Just a couple of points. There are people who manage to continue working or studying full time as long as they rest adequately in the evenings and weekends. Maybe not many but a friend who went to a local support group in the 90s managed to work till retirement with a lot of family support.

Also ME has never been considered as progressive in everyone. There are people who stay the same for years.
 
Jen Breas account of meeting Whitney
Meeting Whitney
I’ve spent a lot of time imagining Whitney Dafoe. I’ve looked at as much of his photography and as many photographs of him as I could. I read everything written about him in the public domain. I’ve asked his parents, Stanford geneticist Ron Davis and child psychologist Janet Dafoe, and sister, Ashley Haugen, everything I could think of about Whitney, before, when, and after developing Myalgic Encephalomyelitis/Chronic Fatigue Syndrome (ME/CFS).

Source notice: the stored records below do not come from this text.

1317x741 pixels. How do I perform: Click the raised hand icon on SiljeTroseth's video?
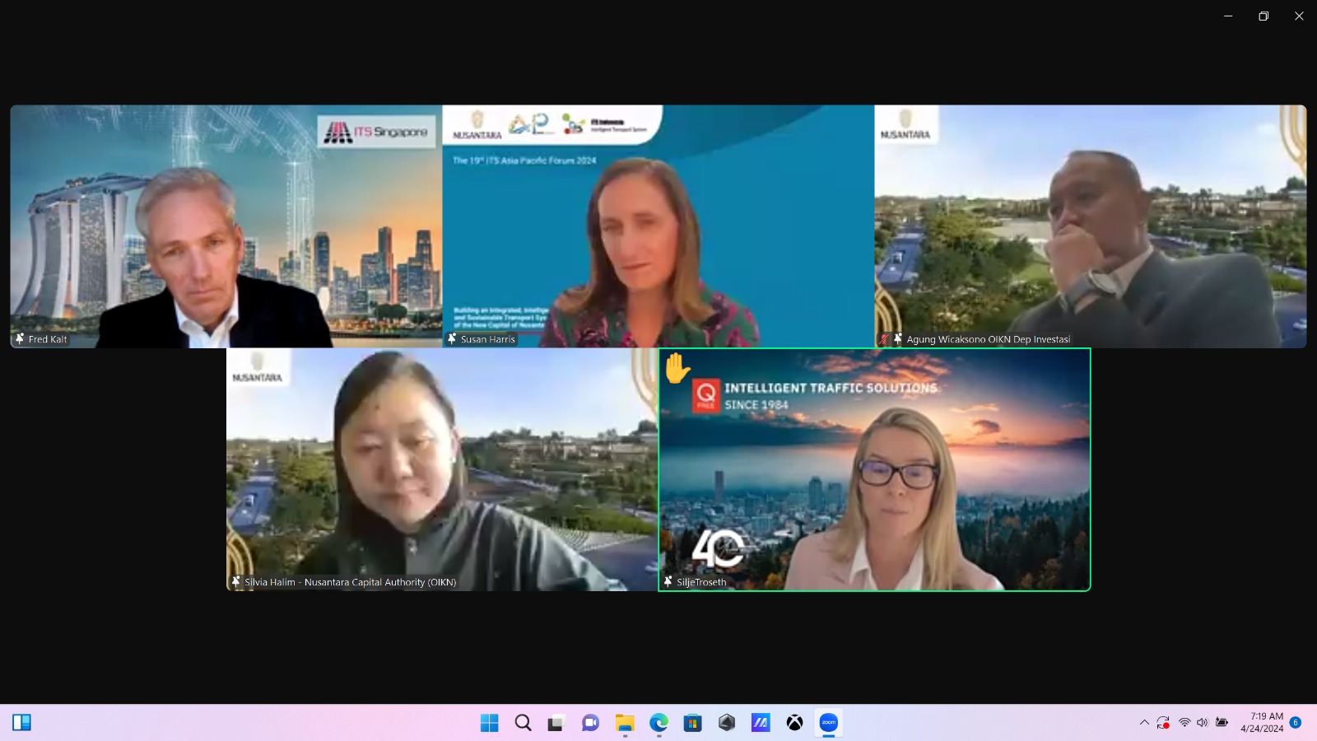(x=677, y=368)
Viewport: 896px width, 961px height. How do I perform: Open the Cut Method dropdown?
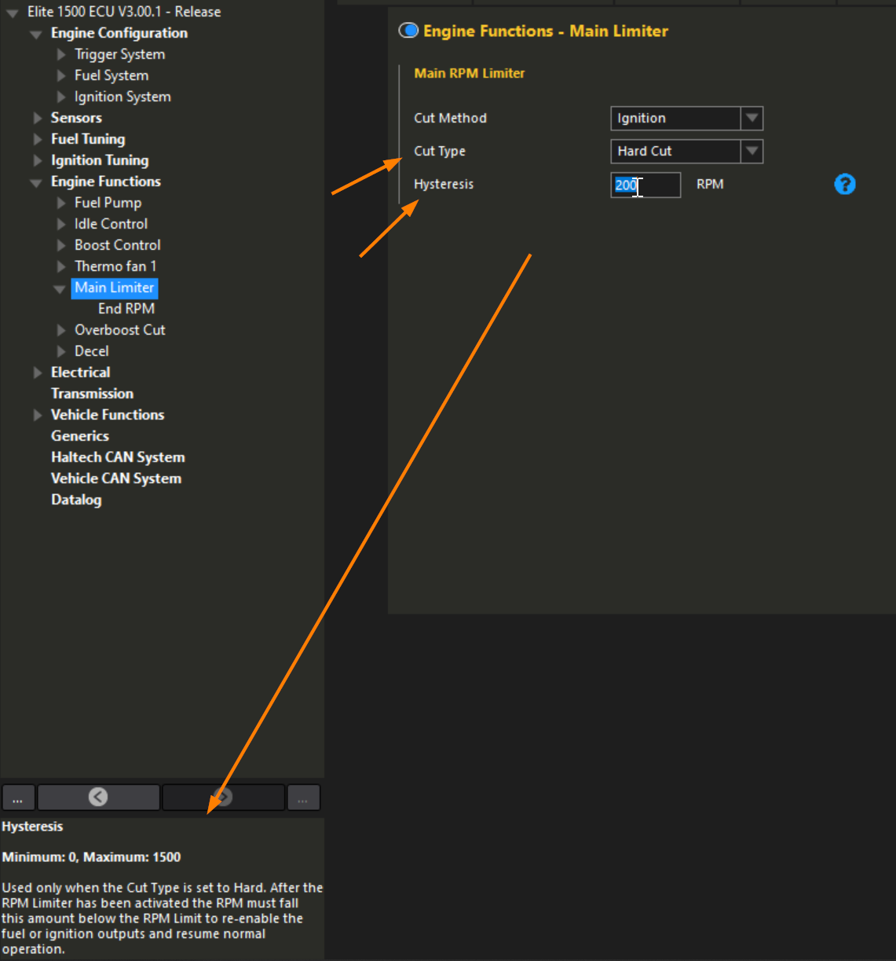click(x=752, y=118)
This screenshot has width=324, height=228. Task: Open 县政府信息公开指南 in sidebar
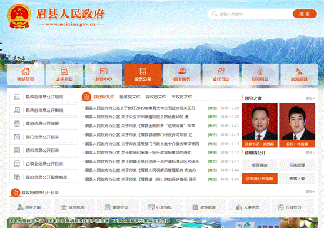(x=44, y=110)
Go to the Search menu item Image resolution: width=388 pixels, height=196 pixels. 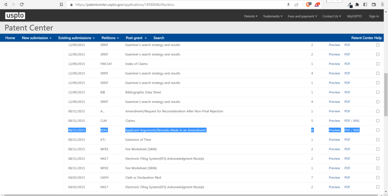159,38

I did this because I was curious and because I wanted to imbue the portrayal of Whitney in Unrest with as much humanity and complexity as possible, even though I have never been able to actually meet him. I’ve been to his house multiple times, but my very presence in his room would have been more than he could bear.

 
The Challenge: He is A Father, A Caregiver and A Scientist Trying to Save his Son and Others With ME/CFS or Chronic Fatigue Syndrome

Rose Duesterwald

Ron Davis and his gene-sequencing technologies were mentioned years ago in The Atlantic alongside Elon Musk (SpaceX) and Jeff Bezos of Amazon fame. Since then, Davis has amassed over 30 patents for his technologies.

Davis, now age 77, recently explained to CNN that he has put aside projects that he had been working on and is now literally devoting his entire life to caring for his son and finding a cure for myalgic encephalomyelitis, or chronic fatigue syndrome (ME/CFS.) General translation is “painful inflammation of the brain and nervous system.”

It took years and many visits to doctors before discovering that Davis’ son, Whitney, has ME/CFS. Whitney, now age 35, has been bedridden for almost ten years. He is completely immobile, receives nourishment through a feeding tube and lost his ability to speak five years ago. His parents attend to his needs throughout the day and night.